### Given entries
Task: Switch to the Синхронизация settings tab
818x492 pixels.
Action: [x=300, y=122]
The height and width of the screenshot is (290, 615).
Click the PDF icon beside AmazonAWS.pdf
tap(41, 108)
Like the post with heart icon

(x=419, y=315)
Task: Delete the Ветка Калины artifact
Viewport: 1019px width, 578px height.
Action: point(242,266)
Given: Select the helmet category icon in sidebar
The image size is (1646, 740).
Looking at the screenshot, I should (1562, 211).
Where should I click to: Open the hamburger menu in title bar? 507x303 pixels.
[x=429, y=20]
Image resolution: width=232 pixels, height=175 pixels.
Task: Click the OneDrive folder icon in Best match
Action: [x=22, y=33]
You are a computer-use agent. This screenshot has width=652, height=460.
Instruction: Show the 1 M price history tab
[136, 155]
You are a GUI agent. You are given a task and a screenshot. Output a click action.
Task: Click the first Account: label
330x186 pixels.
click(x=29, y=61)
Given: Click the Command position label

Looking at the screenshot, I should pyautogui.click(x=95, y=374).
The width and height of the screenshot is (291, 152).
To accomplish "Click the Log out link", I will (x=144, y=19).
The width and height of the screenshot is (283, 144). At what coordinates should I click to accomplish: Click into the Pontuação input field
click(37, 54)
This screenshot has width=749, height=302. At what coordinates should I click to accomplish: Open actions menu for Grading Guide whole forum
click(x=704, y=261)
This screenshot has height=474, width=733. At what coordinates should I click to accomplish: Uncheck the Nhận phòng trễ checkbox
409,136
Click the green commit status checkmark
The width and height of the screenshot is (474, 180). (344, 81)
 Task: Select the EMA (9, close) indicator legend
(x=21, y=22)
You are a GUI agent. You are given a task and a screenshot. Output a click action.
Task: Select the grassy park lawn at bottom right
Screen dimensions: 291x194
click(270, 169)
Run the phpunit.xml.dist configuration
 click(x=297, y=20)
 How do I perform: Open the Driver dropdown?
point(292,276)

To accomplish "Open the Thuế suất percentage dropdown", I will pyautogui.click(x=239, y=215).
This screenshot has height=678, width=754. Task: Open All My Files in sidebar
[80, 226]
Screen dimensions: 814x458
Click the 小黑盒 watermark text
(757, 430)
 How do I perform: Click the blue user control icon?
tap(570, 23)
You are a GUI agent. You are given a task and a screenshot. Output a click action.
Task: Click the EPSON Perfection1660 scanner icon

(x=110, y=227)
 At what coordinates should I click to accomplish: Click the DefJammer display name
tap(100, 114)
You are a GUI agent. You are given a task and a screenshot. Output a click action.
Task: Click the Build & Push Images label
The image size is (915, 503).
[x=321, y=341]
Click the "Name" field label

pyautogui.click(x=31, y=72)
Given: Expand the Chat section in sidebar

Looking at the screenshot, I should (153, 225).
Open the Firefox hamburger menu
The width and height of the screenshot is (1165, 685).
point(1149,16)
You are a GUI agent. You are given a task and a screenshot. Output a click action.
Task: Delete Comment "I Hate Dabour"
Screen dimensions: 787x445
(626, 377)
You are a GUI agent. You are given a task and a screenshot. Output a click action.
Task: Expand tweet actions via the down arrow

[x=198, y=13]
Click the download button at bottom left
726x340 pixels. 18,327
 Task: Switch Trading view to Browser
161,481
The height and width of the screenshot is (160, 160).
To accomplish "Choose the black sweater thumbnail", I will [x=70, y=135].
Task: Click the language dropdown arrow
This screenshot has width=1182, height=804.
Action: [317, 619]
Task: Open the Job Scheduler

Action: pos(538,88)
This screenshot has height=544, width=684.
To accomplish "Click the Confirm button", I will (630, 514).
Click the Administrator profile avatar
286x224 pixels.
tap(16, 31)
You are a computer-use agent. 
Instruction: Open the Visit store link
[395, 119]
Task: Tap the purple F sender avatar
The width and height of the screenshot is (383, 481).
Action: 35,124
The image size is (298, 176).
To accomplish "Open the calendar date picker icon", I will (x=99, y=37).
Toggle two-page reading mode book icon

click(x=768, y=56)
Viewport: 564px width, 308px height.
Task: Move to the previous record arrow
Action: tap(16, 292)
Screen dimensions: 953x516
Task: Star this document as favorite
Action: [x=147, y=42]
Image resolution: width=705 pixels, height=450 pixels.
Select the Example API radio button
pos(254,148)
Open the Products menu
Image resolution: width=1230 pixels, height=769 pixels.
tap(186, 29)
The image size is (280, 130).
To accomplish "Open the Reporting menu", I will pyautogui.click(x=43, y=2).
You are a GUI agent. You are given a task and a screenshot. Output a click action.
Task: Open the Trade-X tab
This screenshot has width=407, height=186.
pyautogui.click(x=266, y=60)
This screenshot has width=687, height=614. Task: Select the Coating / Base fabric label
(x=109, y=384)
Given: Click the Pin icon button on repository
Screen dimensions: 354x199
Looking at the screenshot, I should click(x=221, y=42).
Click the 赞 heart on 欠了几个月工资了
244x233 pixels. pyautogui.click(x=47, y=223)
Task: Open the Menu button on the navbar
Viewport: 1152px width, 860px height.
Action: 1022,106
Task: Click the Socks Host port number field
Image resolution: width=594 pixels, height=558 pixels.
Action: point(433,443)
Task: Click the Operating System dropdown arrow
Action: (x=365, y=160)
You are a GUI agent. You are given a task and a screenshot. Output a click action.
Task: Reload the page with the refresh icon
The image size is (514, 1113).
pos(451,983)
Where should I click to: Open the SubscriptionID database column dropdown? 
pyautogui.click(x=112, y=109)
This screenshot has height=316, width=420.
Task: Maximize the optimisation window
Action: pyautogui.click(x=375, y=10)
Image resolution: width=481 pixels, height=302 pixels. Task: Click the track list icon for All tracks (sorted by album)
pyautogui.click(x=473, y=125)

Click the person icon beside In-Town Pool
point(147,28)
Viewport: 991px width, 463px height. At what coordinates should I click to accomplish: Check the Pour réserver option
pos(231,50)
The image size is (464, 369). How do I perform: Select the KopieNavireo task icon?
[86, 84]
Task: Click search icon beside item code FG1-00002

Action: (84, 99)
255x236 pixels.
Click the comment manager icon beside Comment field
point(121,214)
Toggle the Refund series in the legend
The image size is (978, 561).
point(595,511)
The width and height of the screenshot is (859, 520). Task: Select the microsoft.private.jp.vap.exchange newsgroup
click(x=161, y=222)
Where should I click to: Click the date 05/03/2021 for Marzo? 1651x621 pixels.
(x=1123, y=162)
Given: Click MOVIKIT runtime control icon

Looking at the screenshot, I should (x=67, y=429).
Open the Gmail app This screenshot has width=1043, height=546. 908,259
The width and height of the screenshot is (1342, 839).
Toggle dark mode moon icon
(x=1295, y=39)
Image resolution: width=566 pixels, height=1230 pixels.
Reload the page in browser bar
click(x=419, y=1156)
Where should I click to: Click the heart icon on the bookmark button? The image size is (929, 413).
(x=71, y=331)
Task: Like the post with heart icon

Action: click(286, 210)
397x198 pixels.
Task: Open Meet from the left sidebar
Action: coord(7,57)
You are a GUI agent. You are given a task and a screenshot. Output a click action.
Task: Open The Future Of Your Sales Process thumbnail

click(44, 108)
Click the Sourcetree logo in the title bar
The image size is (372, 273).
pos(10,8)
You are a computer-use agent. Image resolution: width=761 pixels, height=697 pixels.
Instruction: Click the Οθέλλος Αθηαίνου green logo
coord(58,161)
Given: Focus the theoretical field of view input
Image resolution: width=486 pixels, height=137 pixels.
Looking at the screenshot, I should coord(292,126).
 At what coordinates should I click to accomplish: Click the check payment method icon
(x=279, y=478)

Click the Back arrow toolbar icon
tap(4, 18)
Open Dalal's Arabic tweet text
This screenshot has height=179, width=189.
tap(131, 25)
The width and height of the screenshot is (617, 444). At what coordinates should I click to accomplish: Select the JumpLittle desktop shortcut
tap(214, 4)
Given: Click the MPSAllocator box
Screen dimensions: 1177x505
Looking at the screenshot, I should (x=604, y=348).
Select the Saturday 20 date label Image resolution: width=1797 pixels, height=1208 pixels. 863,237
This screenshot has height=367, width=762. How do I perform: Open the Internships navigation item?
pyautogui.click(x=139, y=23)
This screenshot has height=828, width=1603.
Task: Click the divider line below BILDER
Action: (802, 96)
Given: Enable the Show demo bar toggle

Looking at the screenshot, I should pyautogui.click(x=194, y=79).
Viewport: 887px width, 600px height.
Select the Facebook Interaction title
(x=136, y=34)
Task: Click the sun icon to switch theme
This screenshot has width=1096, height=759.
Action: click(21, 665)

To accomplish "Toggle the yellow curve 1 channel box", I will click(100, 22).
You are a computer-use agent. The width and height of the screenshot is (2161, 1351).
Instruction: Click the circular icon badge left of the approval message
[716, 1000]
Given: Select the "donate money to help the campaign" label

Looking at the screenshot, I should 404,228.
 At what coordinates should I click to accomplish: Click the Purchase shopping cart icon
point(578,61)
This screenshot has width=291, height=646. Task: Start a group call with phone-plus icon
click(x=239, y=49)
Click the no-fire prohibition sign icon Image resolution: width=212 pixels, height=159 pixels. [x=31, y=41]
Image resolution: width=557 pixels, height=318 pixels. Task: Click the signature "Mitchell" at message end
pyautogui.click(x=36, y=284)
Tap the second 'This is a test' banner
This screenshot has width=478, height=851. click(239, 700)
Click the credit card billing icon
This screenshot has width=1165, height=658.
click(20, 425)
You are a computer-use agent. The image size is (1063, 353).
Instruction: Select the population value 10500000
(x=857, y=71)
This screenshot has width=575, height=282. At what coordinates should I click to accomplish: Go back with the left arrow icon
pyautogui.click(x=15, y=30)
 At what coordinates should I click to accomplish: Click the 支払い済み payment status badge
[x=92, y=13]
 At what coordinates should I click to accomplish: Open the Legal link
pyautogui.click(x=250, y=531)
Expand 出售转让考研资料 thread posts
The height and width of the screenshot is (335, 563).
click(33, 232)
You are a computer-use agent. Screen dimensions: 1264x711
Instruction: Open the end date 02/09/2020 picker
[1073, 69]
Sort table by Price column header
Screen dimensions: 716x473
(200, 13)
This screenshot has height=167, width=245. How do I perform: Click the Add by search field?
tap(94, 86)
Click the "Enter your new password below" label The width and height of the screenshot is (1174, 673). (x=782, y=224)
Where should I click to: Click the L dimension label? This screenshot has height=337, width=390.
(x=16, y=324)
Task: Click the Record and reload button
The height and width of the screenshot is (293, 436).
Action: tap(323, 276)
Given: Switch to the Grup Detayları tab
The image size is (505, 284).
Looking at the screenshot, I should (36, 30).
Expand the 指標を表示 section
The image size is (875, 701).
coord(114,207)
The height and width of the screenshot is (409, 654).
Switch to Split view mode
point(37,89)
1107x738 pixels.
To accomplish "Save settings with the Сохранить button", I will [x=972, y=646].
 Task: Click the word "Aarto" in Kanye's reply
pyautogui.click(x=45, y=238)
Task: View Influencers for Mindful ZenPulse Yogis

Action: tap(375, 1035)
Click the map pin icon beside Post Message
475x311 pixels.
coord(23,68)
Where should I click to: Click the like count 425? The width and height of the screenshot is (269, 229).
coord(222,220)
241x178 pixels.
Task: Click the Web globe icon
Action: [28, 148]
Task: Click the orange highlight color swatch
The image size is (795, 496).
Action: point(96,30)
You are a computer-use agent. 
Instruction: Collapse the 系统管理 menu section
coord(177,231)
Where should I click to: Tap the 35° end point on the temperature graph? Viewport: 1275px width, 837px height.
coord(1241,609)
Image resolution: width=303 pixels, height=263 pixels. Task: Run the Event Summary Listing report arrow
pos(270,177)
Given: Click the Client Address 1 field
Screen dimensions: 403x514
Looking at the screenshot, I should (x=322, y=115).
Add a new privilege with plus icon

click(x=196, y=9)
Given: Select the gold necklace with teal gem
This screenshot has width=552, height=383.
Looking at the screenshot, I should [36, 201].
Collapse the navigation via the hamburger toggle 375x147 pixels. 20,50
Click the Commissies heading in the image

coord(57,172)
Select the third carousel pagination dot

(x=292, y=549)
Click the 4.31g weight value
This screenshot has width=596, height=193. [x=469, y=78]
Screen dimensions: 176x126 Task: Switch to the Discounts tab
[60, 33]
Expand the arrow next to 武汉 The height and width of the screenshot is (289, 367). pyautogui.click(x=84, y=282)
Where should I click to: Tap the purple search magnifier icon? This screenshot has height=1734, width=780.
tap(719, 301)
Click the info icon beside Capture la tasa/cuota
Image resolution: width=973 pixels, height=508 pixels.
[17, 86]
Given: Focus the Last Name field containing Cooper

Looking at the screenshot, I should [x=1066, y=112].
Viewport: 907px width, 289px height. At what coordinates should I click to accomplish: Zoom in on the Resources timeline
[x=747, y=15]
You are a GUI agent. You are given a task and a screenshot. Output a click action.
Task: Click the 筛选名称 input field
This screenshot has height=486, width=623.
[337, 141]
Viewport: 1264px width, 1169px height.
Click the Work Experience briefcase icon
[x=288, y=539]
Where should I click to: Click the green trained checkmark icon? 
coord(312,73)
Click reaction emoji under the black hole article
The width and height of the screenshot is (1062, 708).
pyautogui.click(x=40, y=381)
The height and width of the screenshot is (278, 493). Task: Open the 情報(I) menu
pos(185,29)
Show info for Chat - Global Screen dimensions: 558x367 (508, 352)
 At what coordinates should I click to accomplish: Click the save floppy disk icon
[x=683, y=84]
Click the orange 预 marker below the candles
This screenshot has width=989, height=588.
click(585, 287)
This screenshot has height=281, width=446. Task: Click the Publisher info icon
######
▶ Exercise details:
This exercise requires the lines of the entries containing the string "settings".

▶ Task output:
Task: Switch to the Синхронизация settings tab
To accomplish "Save settings with the Сохранить button", I will [x=972, y=646].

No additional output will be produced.